Great Valley Corporate Center
- Development Type:: Business Park
- Location: East Whiteland Township, Pennsylvania, U.S.
- Tenant's Operations:: Corporate headquarters Regional Offices Research and Development
- Tenants:: Headquarters: Ricoh Americas Corp Liberty Property Trust US/Regional Offices: Sanofi-Aventis Unisys Corporation Centocor Ortho Biotech Siemens Healthineers Penn State Great Valley
- Size:: 5,000,000 sq ft (460,000 m^{2})
- Developer:: Unknown
- Owner:: Liberty Property Trust
- Website:: Liberty Property Trust

= Great Valley Corporate Center =

Business park in Pennsylvania, US

Great Valley Corporate Center is a business park community in East Whiteland Township, Pennsylvania with a Malvern, Pennsylvania address, located off U.S. Route 202. Great Valley Corporate Center is about 700 acre for offices and Research and Development (R&D).

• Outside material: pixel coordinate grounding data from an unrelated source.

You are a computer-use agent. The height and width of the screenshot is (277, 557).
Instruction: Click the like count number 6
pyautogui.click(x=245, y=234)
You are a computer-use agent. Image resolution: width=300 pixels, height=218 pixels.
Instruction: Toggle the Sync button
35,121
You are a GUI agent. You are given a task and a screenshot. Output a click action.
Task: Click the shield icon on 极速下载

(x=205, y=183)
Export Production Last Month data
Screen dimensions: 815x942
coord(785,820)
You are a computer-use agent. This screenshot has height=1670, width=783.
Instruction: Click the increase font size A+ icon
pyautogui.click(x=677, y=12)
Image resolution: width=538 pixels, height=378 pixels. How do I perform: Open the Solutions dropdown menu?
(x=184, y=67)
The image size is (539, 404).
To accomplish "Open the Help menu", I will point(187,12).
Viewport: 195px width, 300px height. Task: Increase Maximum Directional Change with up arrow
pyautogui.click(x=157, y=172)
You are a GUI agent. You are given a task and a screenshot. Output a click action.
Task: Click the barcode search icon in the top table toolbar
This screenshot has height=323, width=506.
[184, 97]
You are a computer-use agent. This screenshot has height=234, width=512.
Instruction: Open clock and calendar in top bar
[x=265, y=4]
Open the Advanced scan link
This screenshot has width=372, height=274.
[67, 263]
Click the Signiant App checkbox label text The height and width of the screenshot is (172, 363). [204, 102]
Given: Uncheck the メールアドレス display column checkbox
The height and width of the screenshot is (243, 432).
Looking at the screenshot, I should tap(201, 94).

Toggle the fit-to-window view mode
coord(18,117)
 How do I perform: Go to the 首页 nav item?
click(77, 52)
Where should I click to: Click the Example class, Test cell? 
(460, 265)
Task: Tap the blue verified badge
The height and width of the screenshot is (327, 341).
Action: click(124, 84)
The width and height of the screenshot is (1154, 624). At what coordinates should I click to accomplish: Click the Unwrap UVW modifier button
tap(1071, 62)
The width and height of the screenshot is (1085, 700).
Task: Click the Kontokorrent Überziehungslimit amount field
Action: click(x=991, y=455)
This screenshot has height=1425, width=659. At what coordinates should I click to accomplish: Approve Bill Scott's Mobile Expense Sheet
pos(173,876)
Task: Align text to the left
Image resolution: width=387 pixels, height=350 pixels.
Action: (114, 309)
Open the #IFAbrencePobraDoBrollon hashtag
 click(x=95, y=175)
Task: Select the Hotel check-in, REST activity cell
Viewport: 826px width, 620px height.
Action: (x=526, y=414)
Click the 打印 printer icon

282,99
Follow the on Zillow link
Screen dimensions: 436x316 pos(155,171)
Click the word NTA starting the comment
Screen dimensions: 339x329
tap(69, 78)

Seven hotels serve the Great Valley area: Wyndham Garden Exton Valley Forge, Homewood Suites by Hilton, Courtyard by Marriott, Desmond Hotel, Holiday Inn Express, Staybridge Suites, Homestead Studio Suites, and Extended Stay America.

On May 31, 1985, then U.S. president Ronald Reagan visited the center, saying:

It's great to be here at the (Great) Valley Corporate Center, the workplace of the future. Here in the Route 202 corridor, America is truly on a high-tech highway, rolling full speed ahead, and there ain't no stopping us now.